Comment se passe la prise en charge des malades des hépatites en général ?
D’une manière générale, après avoir fait le dépistage et en fonction du résultat du dépistage, la personne doit être orientée vers un service de vaccination et/ou de planification familiale si son test est négatif. Si le test de dépistage est positif, la personne doit être orientée vers un centre de traitement agrée où il sera amené à faire un certain nombre d’examens pour confirmer l’infection et évaluer son éligibilité au traitement. Si le patient est éligible au traitement, il se doit de s’acquitter de ses frais de traitement, en effectuant un dépôt/virement dans un compte spécial mis en place par le ministère de la Santé publique, avant de bénéficier des médicaments contre les hépatites virales subventionnés par l’Etat. Il est à noter que le traitement de l’infection chronique au virus de l’hépatite B est à vie et celui du virus de l’hépatite C varie de 3 à 6 mois en fonction de l’évolution de la maladie. Le Cameroun dispose actuellement des 13 centres de traitement agréés opérationnels répartis sur toute l’étendue du territoire.

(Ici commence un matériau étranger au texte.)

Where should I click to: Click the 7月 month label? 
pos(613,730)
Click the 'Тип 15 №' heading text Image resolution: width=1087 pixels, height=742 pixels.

Pourquoi le traitement des hépatites demeurent onéreux pour de nombreux camerounais ?
Contrairement aux ARV des patients atteints du VIH qui sont gratuits, les médicaments des hépatites virales ne le sont pas et ne sont pas à la portée de tout le monde. Néanmoins beaucoup d’effort ont déjà été fourni par l’Etat pour rendre plus accessible les médicaments des hépatites virales par la subvention de l’état pour ces médicaments. En effet, les médicaments des hépatites B, C et D ont déjà subi deux phases de réduction de leur prix en deux ans. Si l’on prend le traitement de l’hépatite virale C par exemple, le protocole d’un mois à base de Sofosbuvir+Ledipasvir est passé de 280 000 Fcfa à 120 000 Fcfa en 2018 puis à 50 000 Fcfa en 2019 soit une réduction totale de 82% ce qui est très considérable étant donné que le traitement de l’hépatite C dure entre 3 et 6 mois. Pour le traitement de l’hépatite B, le protocole d’un mois à base de Ténofovir est passé de 5000 Fcfa à 3000 Fcfa en 2018 puis à 2000 Fcfa en 2019 soit une réduction totale de 60%. D’une manière général le traitement des hépatites virales est accessible pour une grande partie de la population. Un renforcement du partenariat public-privée et de la subvention de l’Etat pourrait d’avantage réduire considérablement le coût de ces médicaments.
Quelle est la politique gouvernementale en matière d’hépatites ?
La politique de santé en matière de lutte contre les hépatites virales est actuellement axée sur le renforcement de la coordination des activités de lutte contre les hépatites virales à travers l’accélération de la décentralisation de la prise en charge, l’intégration de la lutte contre les hépatites virales dans les autres programmes de santé, la prise en compte des hépatites virales dans la mise en œuvre de la couverture santé universelle, le renforcement du partenariat public privé et la réduction du coût des tests de dépistage et des médicaments des hépatites virales. La stratégie sectorielle de la santé 2016-2027 met plus d’emphase sur l’amélioration de la prévention des hépatites virales à travers le renforcement de la communication pour le changement de comportement en ciblant les populations à risque, le renforcement de la sécurité transfusionnel, l’intégration de la prévention de la transmission mère-enfant dans les consultations prénatales et la promotion de la vaccination contre l’hépatite B.